Stored entries |

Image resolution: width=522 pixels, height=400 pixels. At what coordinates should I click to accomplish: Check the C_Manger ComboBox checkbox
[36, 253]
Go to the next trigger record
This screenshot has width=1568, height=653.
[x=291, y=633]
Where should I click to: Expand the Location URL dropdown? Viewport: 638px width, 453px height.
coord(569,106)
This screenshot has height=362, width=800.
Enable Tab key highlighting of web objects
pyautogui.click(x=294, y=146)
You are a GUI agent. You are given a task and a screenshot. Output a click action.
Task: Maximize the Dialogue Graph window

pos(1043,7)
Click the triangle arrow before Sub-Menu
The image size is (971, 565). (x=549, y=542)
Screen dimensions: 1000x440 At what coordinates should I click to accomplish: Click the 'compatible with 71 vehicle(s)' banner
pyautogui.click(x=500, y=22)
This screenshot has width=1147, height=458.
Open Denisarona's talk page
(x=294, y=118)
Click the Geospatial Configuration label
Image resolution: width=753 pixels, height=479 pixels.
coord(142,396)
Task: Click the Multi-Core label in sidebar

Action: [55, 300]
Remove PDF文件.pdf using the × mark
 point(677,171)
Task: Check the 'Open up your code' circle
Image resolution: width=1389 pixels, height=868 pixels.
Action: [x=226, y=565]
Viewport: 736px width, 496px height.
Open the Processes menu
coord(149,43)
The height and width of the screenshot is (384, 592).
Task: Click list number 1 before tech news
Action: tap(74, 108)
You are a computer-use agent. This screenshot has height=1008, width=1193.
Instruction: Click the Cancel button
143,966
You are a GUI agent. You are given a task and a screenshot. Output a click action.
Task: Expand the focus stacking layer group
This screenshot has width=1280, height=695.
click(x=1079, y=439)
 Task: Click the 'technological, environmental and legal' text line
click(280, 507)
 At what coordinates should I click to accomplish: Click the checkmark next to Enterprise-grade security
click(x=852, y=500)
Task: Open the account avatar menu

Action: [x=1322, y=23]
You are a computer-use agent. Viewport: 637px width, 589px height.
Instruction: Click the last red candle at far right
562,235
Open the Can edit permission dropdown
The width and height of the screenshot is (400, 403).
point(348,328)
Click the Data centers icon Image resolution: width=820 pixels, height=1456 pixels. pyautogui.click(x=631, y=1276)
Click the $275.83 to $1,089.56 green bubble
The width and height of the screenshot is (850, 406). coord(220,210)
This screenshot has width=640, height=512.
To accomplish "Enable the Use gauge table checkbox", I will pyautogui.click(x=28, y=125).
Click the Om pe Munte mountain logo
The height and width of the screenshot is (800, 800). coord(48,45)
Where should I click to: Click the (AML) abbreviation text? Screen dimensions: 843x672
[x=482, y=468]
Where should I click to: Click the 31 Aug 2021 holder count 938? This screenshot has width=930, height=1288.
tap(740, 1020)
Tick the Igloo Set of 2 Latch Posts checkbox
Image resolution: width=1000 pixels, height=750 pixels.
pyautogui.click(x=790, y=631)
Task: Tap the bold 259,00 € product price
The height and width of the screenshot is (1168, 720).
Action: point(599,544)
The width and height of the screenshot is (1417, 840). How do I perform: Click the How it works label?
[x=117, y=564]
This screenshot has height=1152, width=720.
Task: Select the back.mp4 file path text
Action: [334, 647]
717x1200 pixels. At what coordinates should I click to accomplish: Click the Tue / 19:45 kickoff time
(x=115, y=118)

Exercise requirements |
Reproduce exactly the entries above, limited to the lines from the one with "Open the Processes menu" through the one with "Task: Expand the focus stacking layer group", both included.

Response |
Open the Processes menu
coord(149,43)
The height and width of the screenshot is (384, 592).
Task: Click list number 1 before tech news
Action: tap(74, 108)
You are a computer-use agent. This screenshot has height=1008, width=1193.
Instruction: Click the Cancel button
143,966
You are a GUI agent. You are given a task and a screenshot. Output a click action.
Task: Expand the focus stacking layer group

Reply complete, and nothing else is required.